Severe Mental Illness in Federal Prison.
The mental health of prisoners is not taken as seriously as the general population. According to the National Alliance on Mental Illness, “many people with mental illness who are incarcerated are held for committing non-violent, minor offense related to symptoms of unrelated illness…” (NAMI, 2022). Individuals with a severe mental illness, who experience psychotic symptoms especially, are often viewed as dangerous or threatening. These mental illnesses can include schizophrenia, major depressive disorder, bipolar disorder, and schizoaffective disorder with different co-morbidities. Individuals who live with these mental illnesses may experience psychotic symptoms. They can be targeted due to their behaviors and even incarcerated instead of hospitalized. Unfortunately, the treatment worsens if the individual is incarcerated. According to Torrey et al., there is a “deterioration in psychiatric conditions of inmates with mental illness as they go without treatment” (Torrey et al., 2014). Imprisoning individuals with severe mental illness and not providing proper resources is typical, so special consideration should be given to those individuals.

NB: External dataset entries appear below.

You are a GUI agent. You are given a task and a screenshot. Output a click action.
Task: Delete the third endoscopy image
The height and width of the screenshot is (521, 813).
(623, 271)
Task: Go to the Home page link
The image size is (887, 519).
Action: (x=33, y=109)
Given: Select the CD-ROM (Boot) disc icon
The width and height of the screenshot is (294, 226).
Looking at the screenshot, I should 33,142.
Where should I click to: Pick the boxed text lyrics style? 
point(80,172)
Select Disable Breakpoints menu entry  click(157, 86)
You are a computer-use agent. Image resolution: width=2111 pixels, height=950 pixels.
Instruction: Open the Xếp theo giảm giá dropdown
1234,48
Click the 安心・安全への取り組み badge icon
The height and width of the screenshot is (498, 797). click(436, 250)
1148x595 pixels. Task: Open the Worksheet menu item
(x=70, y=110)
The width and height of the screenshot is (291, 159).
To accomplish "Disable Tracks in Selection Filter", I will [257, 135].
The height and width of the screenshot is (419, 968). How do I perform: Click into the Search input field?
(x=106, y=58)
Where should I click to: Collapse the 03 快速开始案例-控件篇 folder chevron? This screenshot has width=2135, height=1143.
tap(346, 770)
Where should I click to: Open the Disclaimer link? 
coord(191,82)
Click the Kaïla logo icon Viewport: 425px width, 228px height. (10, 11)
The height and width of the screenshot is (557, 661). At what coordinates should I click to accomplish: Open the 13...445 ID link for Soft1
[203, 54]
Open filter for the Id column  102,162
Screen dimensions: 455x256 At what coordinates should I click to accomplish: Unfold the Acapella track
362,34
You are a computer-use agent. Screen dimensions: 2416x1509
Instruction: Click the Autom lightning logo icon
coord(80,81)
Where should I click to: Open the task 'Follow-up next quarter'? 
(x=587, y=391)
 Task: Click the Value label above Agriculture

There is also a growing number of individuals with mental illnesses in prisons. “Mass incarceration has become the default option for long-term care of serious mental illnesses in the USA, partly because it is less expensive for US states than providing a full range of community programmes, supported accommodation, and rehabilitation beds” (Allison et al., 2017). Mass incarceration without proper supports is arguably a human rights issue that impacts many incarcerated people with severe mental illnesses. A policy that impacts this issue is the First Step Act of 2018 (The FSA). The FSA, although established for different purposes, positively impacts the mental health of prisoners in the United States. This act provides services and treatments that benefit individuals who may be struggling with severe mental illness in the U.S. prison system.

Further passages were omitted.